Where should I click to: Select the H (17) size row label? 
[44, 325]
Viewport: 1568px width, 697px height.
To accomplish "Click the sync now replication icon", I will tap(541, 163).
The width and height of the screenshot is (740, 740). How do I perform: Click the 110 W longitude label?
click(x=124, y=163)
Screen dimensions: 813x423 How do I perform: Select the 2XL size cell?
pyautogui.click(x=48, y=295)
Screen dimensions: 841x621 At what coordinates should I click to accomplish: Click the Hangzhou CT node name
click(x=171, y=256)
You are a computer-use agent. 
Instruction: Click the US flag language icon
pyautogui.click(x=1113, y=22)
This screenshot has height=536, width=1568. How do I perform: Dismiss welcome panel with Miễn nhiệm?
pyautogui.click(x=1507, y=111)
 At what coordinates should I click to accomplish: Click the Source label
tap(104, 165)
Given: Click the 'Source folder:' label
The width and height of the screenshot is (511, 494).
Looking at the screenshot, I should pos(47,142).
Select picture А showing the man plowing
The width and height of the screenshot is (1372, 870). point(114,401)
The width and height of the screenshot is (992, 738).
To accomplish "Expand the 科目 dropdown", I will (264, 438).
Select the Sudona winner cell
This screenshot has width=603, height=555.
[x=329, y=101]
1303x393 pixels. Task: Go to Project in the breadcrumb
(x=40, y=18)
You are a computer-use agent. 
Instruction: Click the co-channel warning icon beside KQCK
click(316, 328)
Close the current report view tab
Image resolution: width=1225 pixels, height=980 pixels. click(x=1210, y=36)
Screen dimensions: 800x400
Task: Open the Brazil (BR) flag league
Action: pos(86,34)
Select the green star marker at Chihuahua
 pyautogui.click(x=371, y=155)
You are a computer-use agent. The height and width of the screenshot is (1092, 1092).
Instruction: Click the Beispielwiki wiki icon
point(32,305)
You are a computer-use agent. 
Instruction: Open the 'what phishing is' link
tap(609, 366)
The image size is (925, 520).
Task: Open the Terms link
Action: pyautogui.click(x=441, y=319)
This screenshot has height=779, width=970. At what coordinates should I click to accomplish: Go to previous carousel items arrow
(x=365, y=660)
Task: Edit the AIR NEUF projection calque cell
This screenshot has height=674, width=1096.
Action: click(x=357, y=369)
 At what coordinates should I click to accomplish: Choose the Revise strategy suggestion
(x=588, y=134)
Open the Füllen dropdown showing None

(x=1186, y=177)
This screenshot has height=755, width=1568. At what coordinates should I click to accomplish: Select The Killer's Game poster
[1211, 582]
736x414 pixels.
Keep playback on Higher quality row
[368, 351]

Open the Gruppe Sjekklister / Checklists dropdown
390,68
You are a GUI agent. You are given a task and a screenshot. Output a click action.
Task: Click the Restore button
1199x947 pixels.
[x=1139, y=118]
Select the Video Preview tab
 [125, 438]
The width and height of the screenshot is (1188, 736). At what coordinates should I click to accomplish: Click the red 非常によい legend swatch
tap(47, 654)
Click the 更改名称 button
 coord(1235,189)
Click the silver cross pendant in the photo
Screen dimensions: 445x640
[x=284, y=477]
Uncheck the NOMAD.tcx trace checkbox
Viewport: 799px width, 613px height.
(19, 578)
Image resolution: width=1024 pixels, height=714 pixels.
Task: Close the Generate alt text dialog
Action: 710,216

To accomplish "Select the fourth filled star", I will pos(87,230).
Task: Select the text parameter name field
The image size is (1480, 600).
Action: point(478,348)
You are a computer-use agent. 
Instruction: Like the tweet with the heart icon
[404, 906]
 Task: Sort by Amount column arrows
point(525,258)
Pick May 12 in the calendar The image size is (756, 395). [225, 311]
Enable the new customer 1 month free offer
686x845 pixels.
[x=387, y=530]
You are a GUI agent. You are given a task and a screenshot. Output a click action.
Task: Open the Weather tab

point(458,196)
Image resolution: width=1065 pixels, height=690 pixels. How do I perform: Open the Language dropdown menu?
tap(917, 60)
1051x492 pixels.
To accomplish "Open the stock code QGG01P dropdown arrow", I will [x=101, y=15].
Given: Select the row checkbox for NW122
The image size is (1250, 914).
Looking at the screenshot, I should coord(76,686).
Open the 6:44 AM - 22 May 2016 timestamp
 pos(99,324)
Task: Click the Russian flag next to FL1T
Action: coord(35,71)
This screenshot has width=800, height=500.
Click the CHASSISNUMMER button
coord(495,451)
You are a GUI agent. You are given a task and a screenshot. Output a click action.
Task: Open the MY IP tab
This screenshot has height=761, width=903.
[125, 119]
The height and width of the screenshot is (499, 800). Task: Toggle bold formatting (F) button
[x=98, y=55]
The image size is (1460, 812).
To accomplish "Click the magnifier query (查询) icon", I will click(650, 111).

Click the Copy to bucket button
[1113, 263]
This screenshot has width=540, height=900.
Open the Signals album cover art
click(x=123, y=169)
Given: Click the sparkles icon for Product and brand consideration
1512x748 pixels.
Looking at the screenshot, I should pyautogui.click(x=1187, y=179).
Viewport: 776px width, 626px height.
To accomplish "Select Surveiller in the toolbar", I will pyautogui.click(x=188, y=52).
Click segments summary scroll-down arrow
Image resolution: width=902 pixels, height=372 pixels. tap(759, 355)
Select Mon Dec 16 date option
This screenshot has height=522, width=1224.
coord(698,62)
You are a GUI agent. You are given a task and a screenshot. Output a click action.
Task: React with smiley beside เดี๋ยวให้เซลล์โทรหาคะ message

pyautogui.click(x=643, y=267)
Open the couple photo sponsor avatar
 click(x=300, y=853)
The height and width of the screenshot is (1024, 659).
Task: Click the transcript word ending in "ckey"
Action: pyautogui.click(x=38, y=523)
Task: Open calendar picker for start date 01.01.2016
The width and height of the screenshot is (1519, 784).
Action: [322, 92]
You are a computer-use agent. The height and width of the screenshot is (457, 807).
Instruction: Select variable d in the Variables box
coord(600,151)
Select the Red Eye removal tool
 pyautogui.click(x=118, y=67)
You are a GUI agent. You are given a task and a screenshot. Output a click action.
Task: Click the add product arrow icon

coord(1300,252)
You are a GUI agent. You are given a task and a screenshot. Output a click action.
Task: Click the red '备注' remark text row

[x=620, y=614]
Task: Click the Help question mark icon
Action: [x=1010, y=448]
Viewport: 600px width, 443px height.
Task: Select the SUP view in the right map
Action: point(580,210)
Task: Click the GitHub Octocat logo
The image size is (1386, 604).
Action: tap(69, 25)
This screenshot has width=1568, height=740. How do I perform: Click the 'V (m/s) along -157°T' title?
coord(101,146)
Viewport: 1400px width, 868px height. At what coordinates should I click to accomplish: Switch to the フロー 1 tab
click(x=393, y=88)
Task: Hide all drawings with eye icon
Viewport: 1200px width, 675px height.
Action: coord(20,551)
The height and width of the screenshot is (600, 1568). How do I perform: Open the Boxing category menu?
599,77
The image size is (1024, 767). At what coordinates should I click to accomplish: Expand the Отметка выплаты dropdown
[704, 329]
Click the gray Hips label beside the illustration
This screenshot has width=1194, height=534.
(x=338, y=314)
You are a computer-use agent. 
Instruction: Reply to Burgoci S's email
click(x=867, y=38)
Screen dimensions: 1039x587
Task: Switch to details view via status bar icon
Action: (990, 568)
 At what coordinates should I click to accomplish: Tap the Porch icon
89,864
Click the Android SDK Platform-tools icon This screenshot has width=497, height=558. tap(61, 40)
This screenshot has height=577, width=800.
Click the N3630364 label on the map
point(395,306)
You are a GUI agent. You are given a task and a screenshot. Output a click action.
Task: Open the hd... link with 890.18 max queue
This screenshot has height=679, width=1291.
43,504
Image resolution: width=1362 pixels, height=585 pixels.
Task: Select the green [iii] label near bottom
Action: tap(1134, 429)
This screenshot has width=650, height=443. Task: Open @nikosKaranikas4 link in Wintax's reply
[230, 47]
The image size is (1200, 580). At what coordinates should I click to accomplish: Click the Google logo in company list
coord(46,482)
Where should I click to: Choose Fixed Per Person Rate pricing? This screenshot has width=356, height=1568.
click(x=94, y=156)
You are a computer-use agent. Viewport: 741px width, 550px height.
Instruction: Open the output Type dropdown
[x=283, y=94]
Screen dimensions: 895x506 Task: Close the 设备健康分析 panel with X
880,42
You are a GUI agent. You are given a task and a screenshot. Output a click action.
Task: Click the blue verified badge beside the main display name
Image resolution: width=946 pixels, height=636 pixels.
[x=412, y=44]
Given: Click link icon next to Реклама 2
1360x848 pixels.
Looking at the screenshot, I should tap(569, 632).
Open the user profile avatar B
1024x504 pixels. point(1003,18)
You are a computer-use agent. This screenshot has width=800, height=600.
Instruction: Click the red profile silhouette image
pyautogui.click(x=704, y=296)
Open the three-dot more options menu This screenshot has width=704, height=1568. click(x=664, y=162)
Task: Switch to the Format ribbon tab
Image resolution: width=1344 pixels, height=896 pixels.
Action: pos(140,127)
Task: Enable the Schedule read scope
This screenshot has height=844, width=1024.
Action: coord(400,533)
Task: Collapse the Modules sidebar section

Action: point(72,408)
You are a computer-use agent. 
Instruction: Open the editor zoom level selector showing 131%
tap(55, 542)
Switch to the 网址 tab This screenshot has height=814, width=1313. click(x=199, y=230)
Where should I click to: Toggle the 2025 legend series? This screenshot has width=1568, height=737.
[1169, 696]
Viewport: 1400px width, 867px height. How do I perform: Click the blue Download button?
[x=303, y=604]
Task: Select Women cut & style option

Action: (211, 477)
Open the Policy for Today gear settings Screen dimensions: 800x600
--
- [EXERCISE DETAILS] Each line in the records above that contains the word "calendar" must be copied.

- [TASK RESULT]
Pick May 12 in the calendar The image size is (756, 395). [225, 311]
Task: Open calendar picker for start date 01.01.2016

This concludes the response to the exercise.